La mécène du jazz prenait plaisir à saisir avec son Polaroïd ses amis de la note bleue dans sa maison de Weehawken (New Jersey), dominant Manhattan, mais aussi dans les clubs et en tournée. Qu’importe la qualité de reproduction de ces photos, victimes d’une mauvaise conservation, nous tenons là une immersion dans l’univers des jazzmen d’une rare charge émotionnelle.
Sa petite fille, Nadine, avait publié de manière posthume un ouvrage (« Les musiciens de jazz et leurs trois vœux » . Pannonica de Koenigswater. Editions Buchet Chastel, 2006), présentant 300 témoignages, révélant des personnalités fortes, touchantes, drôles.
A la question "Si on t’accordait trois vœux pouvant se réaliser sur le champ, que souhaiterais-tu ?" Dizzy Gillespie avait répondu : « Ne pas être obligé de jouer pour de l’argent, la paix dans le monde pour toujours et un monde où on n’aurait pas besoin de passeport » tandis que Miles Davis se limitait à un seul vœu « Etre blanc ! ».
La nouvelle édition, augmentée de photos est présentée avec une nouvelle photo de couverture, certes toujours dédiée à Monk, mais où celui apparaît vêtu d’un manteau et d’une toque de fourrure de la Baronne. On y apprend, par la publication d’échanges de courriers datant de 1967, qu’une grande maison d’éditions américaine (Random House) avait refusé la publication de l’ouvrage adressé (textes et photos) par Pannonica, au motif que « Malgré l’intérêt considérable pour le jazz, les livres sur le sujet ne connaissent généralement pas de grand succès ». « Les trois vœux » attendront près de 40 ans avant d’être publiés par un éditeur français.
Buchet-Chastel propose également dans un autre ouvrage, « L’œil de Nica », d’autres photos inédites de Pannonica de Koenigswarter retrouvées dans des malles de la maison de Weekhaven, « Cathouse » où vécut jusqu’à sa mort en 2021 à 92 ans le pianiste Barry Harris.

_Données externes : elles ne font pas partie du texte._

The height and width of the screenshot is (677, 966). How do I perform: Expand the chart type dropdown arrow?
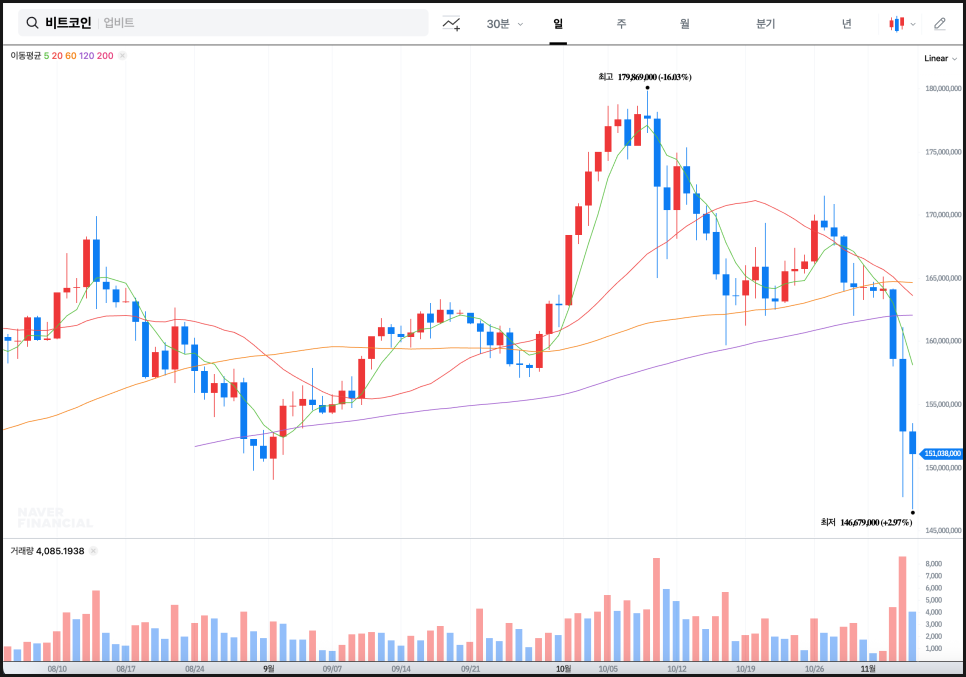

Dans ce reportage de photos intimes mais jamais indiscrètes, le sujet principal demeure Thelonious Monk qui vécut à Cathouse les dix dernières années de sa vie (1917-1982). Pas moins de 80 photos du pianiste en club, dans la rue, à Weekhaven, avec des copains musiciens, son épouse Nellie, ses enfants. Dans cette galerie de portraits, figurent aussi les stars de l’époque (Billie Holiday, Coleman Hawkins, Sonny Rollins, Bud Powell, Ornette Coleman…) et des dizaines d’inconnus (qui n’ont pu être identifiés, reconnaît l’autrice qui compte sur la mémoire des experts pour y rémédier).
L’intérêt de « L’œil de Nica » tient à ces expressions, ces positions des musiciens, dans l’action de jouer, dans l’inaction du sommeil. « Ce sont des photos de la réalité crue, factuelle, de l’instant volé puis imprimé façon coupure de journal », souligne en préface le pianiste et auteur d’une biographie remarquée de Monk, Laurent de Wilde.
Jean-Louis Lemarchand.
« L’ŒIL DE NICA », Photographies de Pannonica de Koenigswarter. Textes de Nadine de Koenigswarter et Laurent de Wilde. Editions Buchet Chastel. Septembre 2023.
« LES MUSICIENS DE JAZZ ET LEURS TROIS VŒUX », Pannonica de Koenigswater. Préface de Nadine de Koenigswarter. Editions Buchet Chastel. Nouvelle édition augmentée. Septembre 2023.